# C-index for Time-varying Risk

##### Posted on

This post is for Gandy, A., & Matcham, T. J. (2022). On concordance indices for models with time-varying risk (arXiv:2208.03213). arXiv.

Harrel’s C-index is used for the risk of individuals is time-dependent, such as the proportional hazards model.

The paper shows that

in the limit, concordance is maximized iff the risk score is concordant with the hazard rate, in the sense that for a comparable pair where the first event time is observed, the risk score is concordant with the hazard rate at the first event time.

Thus, the paper suggested using the hazard rate as the risk score when calculating concordance.

- by simulations, they demonstrate situations where other concordance indices can lead to incorrect models being selected over a true model, justifying the use of our suggested risk prediction in both model selection and in loss functions.

## Introduction

C-index is first developed as an adaptation of the Kendall-Goodman-Kruskal-Somers type rank correlation index to right-censored survival data, similar to an adaptation of Kendall’s $\tau$.

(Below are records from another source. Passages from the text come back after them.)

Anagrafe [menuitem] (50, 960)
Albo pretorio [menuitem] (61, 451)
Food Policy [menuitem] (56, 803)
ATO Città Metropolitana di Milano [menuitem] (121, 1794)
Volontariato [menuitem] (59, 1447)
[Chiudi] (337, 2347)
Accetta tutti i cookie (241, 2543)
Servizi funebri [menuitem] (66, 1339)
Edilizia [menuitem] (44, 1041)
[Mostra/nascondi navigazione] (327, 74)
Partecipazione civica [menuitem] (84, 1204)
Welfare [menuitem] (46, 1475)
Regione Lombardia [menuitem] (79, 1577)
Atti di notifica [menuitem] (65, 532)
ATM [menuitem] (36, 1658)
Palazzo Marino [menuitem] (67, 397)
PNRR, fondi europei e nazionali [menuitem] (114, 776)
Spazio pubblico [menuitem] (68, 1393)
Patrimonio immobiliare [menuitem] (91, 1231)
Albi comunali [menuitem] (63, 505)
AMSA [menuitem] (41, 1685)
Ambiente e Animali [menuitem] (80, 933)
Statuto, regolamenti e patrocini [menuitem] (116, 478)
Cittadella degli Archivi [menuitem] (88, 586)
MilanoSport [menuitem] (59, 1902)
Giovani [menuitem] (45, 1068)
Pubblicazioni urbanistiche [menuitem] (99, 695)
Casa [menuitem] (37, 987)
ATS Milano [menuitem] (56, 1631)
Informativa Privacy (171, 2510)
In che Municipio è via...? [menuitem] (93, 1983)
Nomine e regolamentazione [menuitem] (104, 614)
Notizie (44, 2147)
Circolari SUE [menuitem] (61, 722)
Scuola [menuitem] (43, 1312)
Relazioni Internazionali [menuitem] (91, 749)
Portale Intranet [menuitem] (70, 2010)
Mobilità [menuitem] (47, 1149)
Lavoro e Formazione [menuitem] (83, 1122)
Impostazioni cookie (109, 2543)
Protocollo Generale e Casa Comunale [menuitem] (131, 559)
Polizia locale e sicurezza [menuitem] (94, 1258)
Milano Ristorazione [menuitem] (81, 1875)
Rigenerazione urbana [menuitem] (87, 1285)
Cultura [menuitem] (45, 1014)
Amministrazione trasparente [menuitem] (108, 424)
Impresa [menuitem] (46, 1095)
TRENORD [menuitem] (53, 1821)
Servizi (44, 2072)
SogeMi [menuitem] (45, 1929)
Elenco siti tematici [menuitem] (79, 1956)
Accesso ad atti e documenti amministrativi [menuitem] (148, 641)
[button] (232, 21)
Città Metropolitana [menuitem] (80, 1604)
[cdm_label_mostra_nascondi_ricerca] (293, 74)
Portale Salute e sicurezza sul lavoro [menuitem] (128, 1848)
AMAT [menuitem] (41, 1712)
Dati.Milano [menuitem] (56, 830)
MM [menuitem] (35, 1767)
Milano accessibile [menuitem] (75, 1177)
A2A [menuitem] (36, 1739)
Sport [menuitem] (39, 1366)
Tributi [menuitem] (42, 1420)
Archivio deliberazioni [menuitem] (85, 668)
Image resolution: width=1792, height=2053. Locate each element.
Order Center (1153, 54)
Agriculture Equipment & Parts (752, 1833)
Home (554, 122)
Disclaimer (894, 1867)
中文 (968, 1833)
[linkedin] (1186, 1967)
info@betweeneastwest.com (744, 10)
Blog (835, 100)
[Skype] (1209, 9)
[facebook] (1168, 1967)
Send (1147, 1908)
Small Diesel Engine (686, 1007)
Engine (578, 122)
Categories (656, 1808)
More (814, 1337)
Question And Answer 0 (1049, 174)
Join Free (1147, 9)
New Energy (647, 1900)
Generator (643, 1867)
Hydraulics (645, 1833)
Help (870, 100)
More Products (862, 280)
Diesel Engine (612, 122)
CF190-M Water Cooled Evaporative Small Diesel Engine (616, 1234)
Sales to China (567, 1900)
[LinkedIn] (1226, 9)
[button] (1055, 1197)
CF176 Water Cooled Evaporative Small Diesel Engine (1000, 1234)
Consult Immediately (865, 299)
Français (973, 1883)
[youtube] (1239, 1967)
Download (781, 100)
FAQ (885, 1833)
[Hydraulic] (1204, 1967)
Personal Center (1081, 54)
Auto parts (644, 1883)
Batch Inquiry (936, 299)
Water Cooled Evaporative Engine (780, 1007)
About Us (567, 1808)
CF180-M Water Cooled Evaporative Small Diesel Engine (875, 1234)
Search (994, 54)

- $(X_i, U_i, Z_i), i\in \bbN$ be iid with the lifetime $X_i$ and the right censoring time $U_i$ being non-negative random variables. Let $Z_i$ be an element of some space.
- observe $(T_i, D_i, Z_i), i=1,\ldots, n$, where $T_i=\min(X_i, U_i)$ is the time at risk and $D_i = \bbI(X_i\le U_i)$ is the event indicator

The pair is comparable when the first event is not a censoring event. The probability that individual $i$ has such an event occurring before event $j$ is

\[\pi_{comp} = P(D_i=1, T_i < T_j)\]For risk score that depends on the covariate and on time, we compare the risk scores at the time when the first event occurs.

Formally, the risk score is specified through a function $q:[0, \infty)\time Z\rightarrow \bbR$ and for a given pair $(i, j)$, with $T_i < T_j$, we say that $i$ has a higher risk score than $j$ if $q(T_i\mid Z_i) > q(T_i\mid Z_j)$.

Higher values of the risk score indicate a propensity towards earlier events.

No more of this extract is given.